By Donald H. Keith
Chairman of the Board of Trustees
We’re working on a new lighthouse exhibit for the Guinep House. The Fresnel lens has been on exhibit on the second floor for many years, but now we want to combine it with its original “clockwork mechanism.”
The problem is, although we have the lens and the clockwork, we do not have the column that used to support the lens, the driven gear at the top of the column that turned the lens, or the pool of mercury that the lens floated on to reduce friction. All of those things are still at the top of Grand Turk’s lighthouse that, for safety reasons, is not open to the public. Museum Director Pat Saxton made a few phone calls and got permission for Sherlin Williams and I to enter the lighthouse to photograph and measure the column so we could reproduce it authentically.
Sherlin and I arrived at the lighthouse just before 8 AM, along with the wind, rain, and Keeper of the Key, Jerome Miller. Within 5 minutes we were through the massive lighthouse door, lugging our cameras and recording equipment inside.
It being a dark and stormy morning courtesy of Tropical Storm Issac, the sounds inside the 160 year old cast-iron structure were straight out of a Hollywood thriller: wind moaning ominously, rain pelting the windward side hissing and falling silent like the Big Bad Wolf trying to blow the house down. Surprisingly, it wasn’t dark inside.

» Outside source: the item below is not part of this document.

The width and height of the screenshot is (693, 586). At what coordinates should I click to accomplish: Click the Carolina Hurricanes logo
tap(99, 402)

Strategically-placed windows admitted enough sunlight to illuminate the 64 steps leading from the entry to four different levels as the distance between the walls narrowed and finally to our goal, the actual glassed-in light room at the top.

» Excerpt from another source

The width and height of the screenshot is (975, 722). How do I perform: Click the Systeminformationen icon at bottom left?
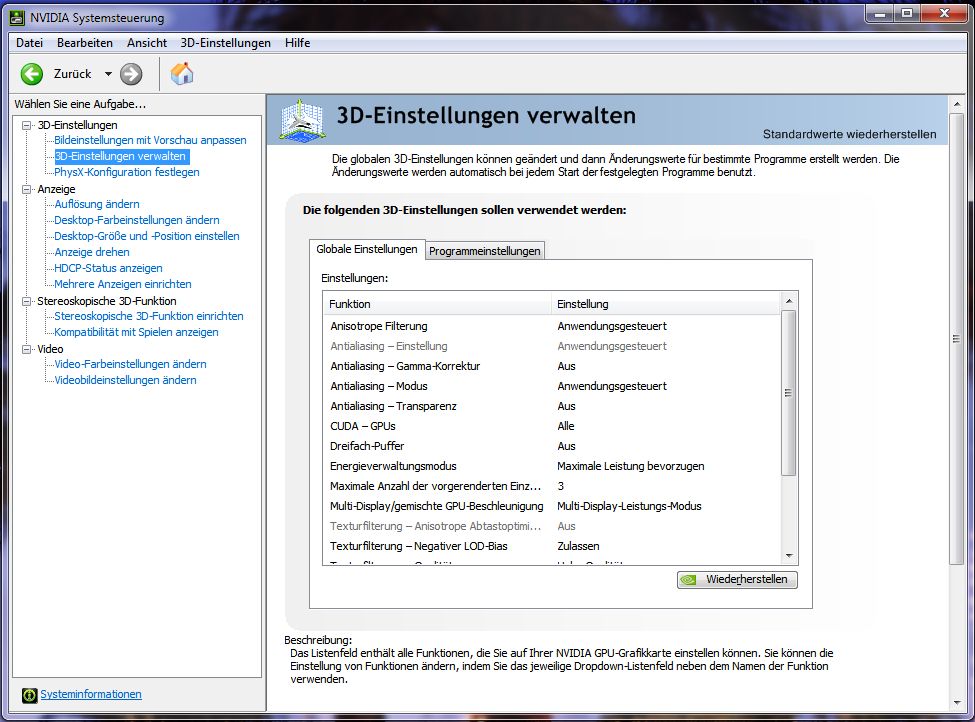(29, 695)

After admiring the best view on Grand Turk for a few minutes Sherlin and I set to work. One of the bits of information we needed was the exact number of teeth on the gear at the top of the column. I measured the elevations and diameters of the various elements of the column while Sherlin tackled the tooth count. Eventually we had to count the teeth 6 times to get a reproducible number: 232!

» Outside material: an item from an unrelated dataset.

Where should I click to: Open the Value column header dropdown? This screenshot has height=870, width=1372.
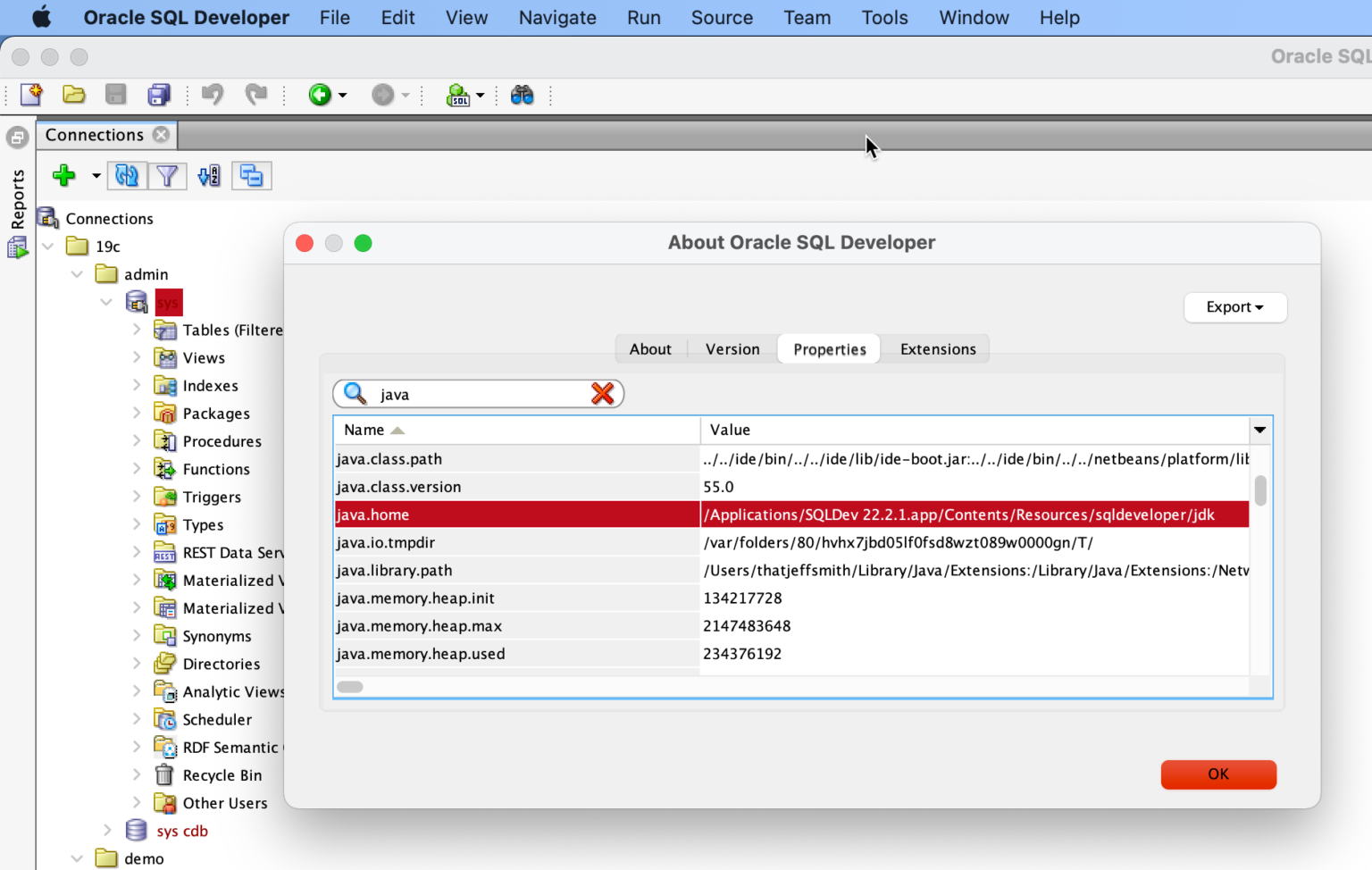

With this and other critical dimensions we are now ready to contact our friends in the World Lighthouse Society for expertise on how to reproduce the column, gear, and some kind of bearing arrangement to replace the huge pool of mercury originally used to float the Fresnel lens.
This is turning out to be a much bigger project than we anticipated, but we believe the end result will be one of the Museum’s most attractive exhibits.